Был он человек слабовольный и подпал под влияние этой злой женщины. Все он делал, как она хотела.

К своему огорчению, я убедился, что отец подружился с Людмилой. Они стали неразлучны. Вместе ходили в гости, вместе встречали гостей… Я слышал, как бывавшие у нас на гулянках мужчины и женщины смеялись, говоря, что скоро справят отцовскую свадьбу.

Замечал я, что наши комнаты начали пустеть. Вещи исчезали. Людмила с разрешения отца продавала их, а деньги они пропивали вместе. По настоянию Людмилы отец продал и корову.

И вот наступила опять осень, и снова мои друзья-ребята стали ходить в школу. Я просил отца, чтобы он записал меня учиться, но ему некогда было это сделать — каждый день он был пьян.

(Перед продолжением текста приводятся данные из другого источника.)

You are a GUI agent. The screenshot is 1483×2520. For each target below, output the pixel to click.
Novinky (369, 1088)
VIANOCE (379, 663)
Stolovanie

— Ну подожди, сынок, — как-то раз, будучи трезвым, сказал он мне. — Я говорил с учителем. Ты парень подготовленный, он говорит, что ты в любое время можешь в первый класс сесть… Понял?.. Вот сошьем тебе пальто и валенки сваляем, тогда и будешь бегать в школу, а то ж не в чем.

Я с нетерпением ждал обещанного, мечтая о том, как стану ходить в школу, готовить уроки, играть на улице в снежки. Но пошивка пальто и приобретение валенок все откладывались по тем или другим причинам: то денег не было, то портной был занят…

И снова наступила снежная, морозная зима. И снова я, опечаленный, сидел у окна, смотрел, как ребята после школы играли на улице.

В конце января у отца кончились деньги, вырученные от продажи коровы. Они с Людмилой сидели дома злые, скучные. Людмила внушала отцу, что нужно продать дом.

— Зачем он тебе нужен, Илья Петрович? — говорила она. — Хлопот с ним не оберешься. То одно надо ремонтировать, то другое… Лучше снять квартиру. Сколько домов-то пустует в станице! Любой занимай. Каждый пустит на квартиру.

Отцу эти доводы показались убедительными.

Пустовавших домов в станице действительно было много. Большинство зажиточных казаков, проживавших в хуторах, имели в станице дома, и в них никто не жил. И каждый из таких домовладельцев рад был пустить в дом свой квартирантов, лишь бы дом содержался в сохранности…

Однажды отец все-таки принес мне долгожданные валенки. Они были черные, поярковые[6]. Хорошие валенки. Я надел их и от счастья не мог прийти в себя.

— А когда ж, папа, пальто мне сошьешь?.. — спросил я. — Я в школу хочу ходить…

На что уж Людмила терпеть меня не могла, но на этот раз даже и она сжалилась надо мной.

— Пойди же к портному, — сказала она отцу, — пусть поскорее закончит шить ему пальто. А то ведь мальчишке по нужде не в чем во двор выбежать.

Отец во всем слушался Людмилу. Он пошел к портному. Я с нетерпением ждал его возвращения. Пришел он домой уже вечером, пьяный, с таким же пьяным портным.

— Здравствуйте вам, мадам! — сказал тот, кривляясь перед Людмилой. — Мое вам с кисточкой. Хлобыстов Василий Васильич.

— Здравствуйте, — недобрым взглядом окинула Людмила невзрачную фигуру портного. — Откуда ты, Илья Петрович, выискал такого красавца?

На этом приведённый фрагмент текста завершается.